At the level of signal molecule synthesis, Hill functions are employed to link the synthesis rate to the pathogen population density N_PA: when N_PA is low, the synthesis rate is slow, and when N_PA is high, the synthesis rate approaches the maximum values s_PQS or s_PYO, thereby simulating the core feature of quorum sensing whereby signal molecules are produced in large quantities only after the population reaches a specific threshold density; by setting Hill coefficients n and m both greater than 1, cooperative effects are introduced such that signal production does not exhibit a simple linear relationship with population density but instead displays a switch-like response, whereby signal output rises sharply once the critical density is exceeded. The term - d * I is adopted to assume that signal molecules degrade or are diluted at a constant rate d; meanwhile, given that PQS and PYO are distinct signaling pathways unique to Pseudomonas aeruginosa, they are modeled separately, laying the foundation for the subsequent construction of a dual-channel detection logic. In brief, the core of this component is that pathogen density controls the production of signal molecules through cooperative effects, while the signal molecules themselves undergo degradation over time.

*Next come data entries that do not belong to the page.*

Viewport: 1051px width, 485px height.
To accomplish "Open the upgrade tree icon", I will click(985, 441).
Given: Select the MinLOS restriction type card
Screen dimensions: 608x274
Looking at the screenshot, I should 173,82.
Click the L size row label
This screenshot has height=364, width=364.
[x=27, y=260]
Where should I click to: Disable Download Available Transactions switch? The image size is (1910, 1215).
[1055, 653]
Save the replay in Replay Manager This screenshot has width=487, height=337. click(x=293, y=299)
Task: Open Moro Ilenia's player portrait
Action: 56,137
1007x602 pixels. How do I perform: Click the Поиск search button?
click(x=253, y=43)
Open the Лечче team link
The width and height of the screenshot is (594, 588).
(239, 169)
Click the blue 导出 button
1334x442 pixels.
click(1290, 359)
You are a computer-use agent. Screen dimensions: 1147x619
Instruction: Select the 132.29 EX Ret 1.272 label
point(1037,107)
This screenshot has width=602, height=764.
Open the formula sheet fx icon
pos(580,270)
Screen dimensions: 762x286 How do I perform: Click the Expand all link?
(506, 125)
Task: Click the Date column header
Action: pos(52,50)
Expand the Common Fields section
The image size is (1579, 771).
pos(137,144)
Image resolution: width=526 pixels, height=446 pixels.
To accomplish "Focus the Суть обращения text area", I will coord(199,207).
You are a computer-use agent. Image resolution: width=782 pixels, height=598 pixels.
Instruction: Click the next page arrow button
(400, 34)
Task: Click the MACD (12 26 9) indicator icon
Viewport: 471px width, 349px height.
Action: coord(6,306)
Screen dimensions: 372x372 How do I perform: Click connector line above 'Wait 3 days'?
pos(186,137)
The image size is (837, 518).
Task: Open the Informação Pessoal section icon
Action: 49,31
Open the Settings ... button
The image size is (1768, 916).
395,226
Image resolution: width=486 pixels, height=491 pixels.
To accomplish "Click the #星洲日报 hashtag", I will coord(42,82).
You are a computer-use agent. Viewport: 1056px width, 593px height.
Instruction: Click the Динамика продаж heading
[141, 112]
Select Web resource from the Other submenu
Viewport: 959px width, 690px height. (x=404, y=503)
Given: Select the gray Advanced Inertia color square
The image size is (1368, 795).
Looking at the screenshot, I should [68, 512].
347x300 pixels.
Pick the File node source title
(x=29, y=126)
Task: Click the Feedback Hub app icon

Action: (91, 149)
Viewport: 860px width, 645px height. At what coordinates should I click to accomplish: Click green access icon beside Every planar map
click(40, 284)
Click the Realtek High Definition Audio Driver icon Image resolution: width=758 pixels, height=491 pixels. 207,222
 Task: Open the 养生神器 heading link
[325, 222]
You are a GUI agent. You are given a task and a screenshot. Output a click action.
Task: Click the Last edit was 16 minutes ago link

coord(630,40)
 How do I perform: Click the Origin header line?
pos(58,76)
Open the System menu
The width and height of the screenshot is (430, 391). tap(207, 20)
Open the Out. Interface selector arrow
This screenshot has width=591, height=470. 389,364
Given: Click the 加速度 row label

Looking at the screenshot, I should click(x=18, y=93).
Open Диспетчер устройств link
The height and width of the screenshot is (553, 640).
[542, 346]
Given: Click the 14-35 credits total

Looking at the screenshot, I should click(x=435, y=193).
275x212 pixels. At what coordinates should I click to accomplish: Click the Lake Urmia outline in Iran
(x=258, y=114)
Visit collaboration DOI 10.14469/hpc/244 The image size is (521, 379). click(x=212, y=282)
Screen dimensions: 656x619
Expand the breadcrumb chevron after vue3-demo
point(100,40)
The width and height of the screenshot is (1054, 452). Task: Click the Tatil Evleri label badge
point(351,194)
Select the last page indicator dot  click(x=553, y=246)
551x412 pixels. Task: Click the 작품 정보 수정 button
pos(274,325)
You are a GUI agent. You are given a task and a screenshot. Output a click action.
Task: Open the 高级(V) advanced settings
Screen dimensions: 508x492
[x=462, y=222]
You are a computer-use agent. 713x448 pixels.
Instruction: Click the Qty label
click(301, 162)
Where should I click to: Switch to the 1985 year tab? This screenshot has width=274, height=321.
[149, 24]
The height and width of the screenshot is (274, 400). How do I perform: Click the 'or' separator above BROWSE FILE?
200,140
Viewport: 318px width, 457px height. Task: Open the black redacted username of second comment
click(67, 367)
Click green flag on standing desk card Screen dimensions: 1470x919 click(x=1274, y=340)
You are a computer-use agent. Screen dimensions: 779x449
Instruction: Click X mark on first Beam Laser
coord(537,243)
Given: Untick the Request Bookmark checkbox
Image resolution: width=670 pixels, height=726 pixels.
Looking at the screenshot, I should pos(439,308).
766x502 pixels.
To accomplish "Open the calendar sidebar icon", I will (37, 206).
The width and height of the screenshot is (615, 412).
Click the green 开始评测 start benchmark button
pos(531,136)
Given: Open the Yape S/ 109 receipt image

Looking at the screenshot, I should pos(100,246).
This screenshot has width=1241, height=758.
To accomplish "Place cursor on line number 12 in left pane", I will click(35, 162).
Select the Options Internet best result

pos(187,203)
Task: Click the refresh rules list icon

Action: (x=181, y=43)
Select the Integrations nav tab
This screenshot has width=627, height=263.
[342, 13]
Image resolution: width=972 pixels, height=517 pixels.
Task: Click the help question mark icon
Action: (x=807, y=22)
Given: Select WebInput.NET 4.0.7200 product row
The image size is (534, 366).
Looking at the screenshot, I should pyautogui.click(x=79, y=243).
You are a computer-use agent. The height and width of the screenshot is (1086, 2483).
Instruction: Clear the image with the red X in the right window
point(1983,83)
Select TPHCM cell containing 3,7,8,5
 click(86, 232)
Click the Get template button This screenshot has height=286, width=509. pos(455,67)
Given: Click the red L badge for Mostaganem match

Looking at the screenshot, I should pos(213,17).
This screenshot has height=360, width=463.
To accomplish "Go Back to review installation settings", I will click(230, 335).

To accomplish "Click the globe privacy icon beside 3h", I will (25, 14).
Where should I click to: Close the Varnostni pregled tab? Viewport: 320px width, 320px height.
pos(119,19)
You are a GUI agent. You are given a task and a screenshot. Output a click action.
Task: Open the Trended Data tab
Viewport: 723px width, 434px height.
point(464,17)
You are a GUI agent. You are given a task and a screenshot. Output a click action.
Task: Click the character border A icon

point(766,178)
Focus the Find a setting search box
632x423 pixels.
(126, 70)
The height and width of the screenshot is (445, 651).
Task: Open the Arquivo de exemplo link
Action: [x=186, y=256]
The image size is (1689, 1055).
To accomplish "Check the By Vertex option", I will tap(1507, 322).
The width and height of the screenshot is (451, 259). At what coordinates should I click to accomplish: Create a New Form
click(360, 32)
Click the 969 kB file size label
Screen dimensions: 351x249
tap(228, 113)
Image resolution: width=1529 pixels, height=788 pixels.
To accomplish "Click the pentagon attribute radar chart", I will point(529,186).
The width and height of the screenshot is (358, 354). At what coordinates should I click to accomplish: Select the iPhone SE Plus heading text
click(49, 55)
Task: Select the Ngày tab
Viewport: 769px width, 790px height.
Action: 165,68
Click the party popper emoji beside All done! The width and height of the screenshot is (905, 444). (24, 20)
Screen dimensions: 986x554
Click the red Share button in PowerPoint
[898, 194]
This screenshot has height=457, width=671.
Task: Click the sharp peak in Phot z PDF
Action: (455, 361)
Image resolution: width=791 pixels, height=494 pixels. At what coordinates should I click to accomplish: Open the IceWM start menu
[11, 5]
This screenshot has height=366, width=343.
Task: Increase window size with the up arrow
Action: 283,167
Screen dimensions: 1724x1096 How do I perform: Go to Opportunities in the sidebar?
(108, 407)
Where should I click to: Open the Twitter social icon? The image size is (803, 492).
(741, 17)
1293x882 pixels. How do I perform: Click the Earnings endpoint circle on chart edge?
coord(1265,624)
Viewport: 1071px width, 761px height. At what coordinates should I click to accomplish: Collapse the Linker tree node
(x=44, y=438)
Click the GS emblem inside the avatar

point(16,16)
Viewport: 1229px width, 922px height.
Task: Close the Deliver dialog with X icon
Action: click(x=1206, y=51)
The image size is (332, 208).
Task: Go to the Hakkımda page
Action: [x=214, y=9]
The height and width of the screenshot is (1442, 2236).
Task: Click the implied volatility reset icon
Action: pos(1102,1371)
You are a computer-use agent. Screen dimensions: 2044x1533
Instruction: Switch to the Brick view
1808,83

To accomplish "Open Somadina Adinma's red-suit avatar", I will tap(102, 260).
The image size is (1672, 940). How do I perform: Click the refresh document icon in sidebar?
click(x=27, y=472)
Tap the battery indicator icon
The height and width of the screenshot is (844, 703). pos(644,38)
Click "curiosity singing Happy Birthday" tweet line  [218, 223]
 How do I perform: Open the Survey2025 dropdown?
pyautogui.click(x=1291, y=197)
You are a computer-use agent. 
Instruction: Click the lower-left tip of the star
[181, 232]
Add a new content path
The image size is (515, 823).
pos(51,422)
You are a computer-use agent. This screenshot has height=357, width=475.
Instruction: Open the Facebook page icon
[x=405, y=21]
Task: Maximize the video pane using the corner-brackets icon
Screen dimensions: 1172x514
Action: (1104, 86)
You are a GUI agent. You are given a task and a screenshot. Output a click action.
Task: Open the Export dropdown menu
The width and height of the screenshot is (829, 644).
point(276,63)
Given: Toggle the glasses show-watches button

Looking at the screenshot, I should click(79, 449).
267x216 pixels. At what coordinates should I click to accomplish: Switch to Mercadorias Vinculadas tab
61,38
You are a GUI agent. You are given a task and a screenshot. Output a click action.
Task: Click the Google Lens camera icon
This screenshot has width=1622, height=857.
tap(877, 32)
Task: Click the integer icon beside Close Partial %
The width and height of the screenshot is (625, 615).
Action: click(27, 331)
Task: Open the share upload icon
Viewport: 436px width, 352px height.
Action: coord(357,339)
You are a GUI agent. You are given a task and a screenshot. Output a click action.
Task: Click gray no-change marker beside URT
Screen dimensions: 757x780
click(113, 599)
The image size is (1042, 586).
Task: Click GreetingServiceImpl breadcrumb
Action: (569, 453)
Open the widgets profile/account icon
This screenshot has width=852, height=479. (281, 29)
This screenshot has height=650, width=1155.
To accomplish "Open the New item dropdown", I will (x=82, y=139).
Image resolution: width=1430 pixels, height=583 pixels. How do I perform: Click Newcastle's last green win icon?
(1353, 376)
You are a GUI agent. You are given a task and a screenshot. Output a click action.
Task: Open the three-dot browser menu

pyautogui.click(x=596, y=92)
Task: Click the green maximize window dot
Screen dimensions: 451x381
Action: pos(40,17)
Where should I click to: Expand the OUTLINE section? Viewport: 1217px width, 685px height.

3. Dual-Plasmid Replication Kinetics

\[ \frac{dP_{\text{MiniCTX}}}{dt}= r_{\text{MiniCTX}}P_{\text{MiniCTX}}\!\left(1-\frac{P_{\text{MiniCTX}}}{P_{\max,\text{MiniCTX}}}\right) \] \[ \frac{dP_{\text{pBlue}}}{dt}= r_{\text{pBlue}}P_{\text{pBlue}}\!\left(1-\frac{P_{\text{pBlue}}}{P_{\max,\text{pBlue}}}\right) \]

The model treats the number of plasmids as a dynamically changing variable rather than a fixed constant; in modeling the plasmid replication process, the key design is the adoption of a logistic growth model: intracellular resources such as dNTPs, replication enzymes, and ATP are limited, and plasmid replication consumes these resources; as the number of plasmids increases, resource competition intensifies, which in turn leads to a decline in the replication rate, where P_max represents the maximum number of copies of a particular plasmid that a cell can sustain while maintaining normal physiological activities, reflecting the homeostatic balance within the cell; for the dual-plasmid system, the model assigns independent replication parameters (r, P_max) to each of the two plasmids, a design that reflects their mutual non-interference and effectively enhances the modularity and predictability of the genetic circuit design. In summary: the operation of the genetic circuit depends on the quantity of gene templates (plasmids), and the quantity of templates itself is constrained by the internal resource conditions of the cell.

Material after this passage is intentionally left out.